Input data
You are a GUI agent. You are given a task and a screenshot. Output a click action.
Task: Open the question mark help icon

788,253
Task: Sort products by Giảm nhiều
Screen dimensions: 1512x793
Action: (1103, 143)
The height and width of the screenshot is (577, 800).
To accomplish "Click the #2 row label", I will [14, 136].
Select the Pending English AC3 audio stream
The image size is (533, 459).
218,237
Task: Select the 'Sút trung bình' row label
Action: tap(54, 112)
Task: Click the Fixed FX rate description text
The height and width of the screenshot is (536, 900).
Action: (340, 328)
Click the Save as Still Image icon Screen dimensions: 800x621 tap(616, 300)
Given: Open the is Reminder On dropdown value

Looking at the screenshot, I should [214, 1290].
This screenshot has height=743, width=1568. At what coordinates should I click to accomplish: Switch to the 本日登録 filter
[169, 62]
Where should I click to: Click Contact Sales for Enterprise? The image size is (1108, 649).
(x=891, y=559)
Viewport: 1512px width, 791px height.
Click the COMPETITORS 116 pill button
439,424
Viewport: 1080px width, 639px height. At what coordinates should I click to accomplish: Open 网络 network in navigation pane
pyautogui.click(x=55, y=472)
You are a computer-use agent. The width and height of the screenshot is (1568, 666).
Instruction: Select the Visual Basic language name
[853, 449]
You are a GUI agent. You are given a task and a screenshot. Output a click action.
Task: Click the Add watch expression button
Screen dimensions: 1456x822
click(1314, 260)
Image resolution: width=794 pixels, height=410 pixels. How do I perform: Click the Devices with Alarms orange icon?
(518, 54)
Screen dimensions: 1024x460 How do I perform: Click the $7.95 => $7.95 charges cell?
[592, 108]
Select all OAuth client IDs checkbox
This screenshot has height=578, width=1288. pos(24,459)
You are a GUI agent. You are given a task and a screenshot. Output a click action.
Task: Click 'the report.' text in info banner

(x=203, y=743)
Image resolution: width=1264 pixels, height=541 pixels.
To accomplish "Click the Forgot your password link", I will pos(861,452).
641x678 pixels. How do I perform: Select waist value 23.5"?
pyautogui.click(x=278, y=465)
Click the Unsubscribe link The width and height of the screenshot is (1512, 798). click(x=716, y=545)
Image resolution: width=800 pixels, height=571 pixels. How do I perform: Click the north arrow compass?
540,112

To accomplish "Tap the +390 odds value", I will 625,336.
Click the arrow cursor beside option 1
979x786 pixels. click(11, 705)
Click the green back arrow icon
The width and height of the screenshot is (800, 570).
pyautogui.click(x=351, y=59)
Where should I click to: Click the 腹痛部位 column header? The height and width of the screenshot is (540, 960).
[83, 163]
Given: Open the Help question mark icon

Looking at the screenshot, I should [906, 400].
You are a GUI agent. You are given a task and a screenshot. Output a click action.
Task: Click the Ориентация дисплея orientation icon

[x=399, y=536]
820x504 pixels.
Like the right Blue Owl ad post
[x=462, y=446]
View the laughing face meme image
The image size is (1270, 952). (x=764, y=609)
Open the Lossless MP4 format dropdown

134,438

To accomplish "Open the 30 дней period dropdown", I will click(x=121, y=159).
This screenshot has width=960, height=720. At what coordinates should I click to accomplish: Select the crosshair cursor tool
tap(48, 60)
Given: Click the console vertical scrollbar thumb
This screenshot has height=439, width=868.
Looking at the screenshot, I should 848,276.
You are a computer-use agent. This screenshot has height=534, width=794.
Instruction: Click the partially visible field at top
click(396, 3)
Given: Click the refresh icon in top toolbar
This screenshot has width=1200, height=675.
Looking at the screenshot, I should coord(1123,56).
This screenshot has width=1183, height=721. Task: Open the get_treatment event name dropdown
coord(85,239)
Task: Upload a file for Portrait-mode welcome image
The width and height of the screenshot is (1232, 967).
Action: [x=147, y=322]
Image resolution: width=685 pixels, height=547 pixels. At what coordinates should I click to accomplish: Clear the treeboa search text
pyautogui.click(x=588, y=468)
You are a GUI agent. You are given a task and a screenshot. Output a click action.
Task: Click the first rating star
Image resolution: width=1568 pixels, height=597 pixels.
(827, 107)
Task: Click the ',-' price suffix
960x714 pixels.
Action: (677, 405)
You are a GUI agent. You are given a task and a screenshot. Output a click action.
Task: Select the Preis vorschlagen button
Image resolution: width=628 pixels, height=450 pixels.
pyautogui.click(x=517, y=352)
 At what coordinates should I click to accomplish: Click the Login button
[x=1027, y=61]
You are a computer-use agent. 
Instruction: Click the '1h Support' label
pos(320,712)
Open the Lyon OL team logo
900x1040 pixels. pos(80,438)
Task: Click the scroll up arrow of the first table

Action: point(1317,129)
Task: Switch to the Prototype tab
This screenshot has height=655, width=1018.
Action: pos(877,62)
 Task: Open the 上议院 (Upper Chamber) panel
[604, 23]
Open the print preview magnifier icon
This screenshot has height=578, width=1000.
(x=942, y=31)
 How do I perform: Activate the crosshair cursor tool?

Task instructions
Repeat the entries above verbatim, but only from the line that has "Image resolution: width=794" down to the line that has "Given: Click the refresh icon in top toolbar", inclusive.

Reply
Image resolution: width=794 pixels, height=410 pixels. How do I perform: Click the Devices with Alarms orange icon?
(518, 54)
Screen dimensions: 1024x460 How do I perform: Click the $7.95 => $7.95 charges cell?
[592, 108]
Select all OAuth client IDs checkbox
This screenshot has height=578, width=1288. pos(24,459)
You are a GUI agent. You are given a task and a screenshot. Output a click action.
Task: Click 'the report.' text in info banner

(x=203, y=743)
Image resolution: width=1264 pixels, height=541 pixels.
To accomplish "Click the Forgot your password link", I will pos(861,452).
641x678 pixels. How do I perform: Select waist value 23.5"?
pyautogui.click(x=278, y=465)
Click the Unsubscribe link The width and height of the screenshot is (1512, 798). click(x=716, y=545)
Image resolution: width=800 pixels, height=571 pixels. How do I perform: Click the north arrow compass?
540,112

To accomplish "Tap the +390 odds value", I will 625,336.
Click the arrow cursor beside option 1
979x786 pixels. click(11, 705)
Click the green back arrow icon
The width and height of the screenshot is (800, 570).
pyautogui.click(x=351, y=59)
Where should I click to: Click the 腹痛部位 column header? The height and width of the screenshot is (540, 960).
[83, 163]
Given: Open the Help question mark icon

Looking at the screenshot, I should [906, 400].
You are a GUI agent. You are given a task and a screenshot. Output a click action.
Task: Click the Ориентация дисплея orientation icon

[x=399, y=536]
820x504 pixels.
Like the right Blue Owl ad post
[x=462, y=446]
View the laughing face meme image
The image size is (1270, 952). (x=764, y=609)
Open the Lossless MP4 format dropdown

134,438

To accomplish "Open the 30 дней period dropdown", I will click(x=121, y=159).
This screenshot has width=960, height=720. At what coordinates should I click to accomplish: Select the crosshair cursor tool
tap(48, 60)
Given: Click the console vertical scrollbar thumb
This screenshot has height=439, width=868.
Looking at the screenshot, I should 848,276.
You are a computer-use agent. This screenshot has height=534, width=794.
Instruction: Click the partially visible field at top
click(396, 3)
Given: Click the refresh icon in top toolbar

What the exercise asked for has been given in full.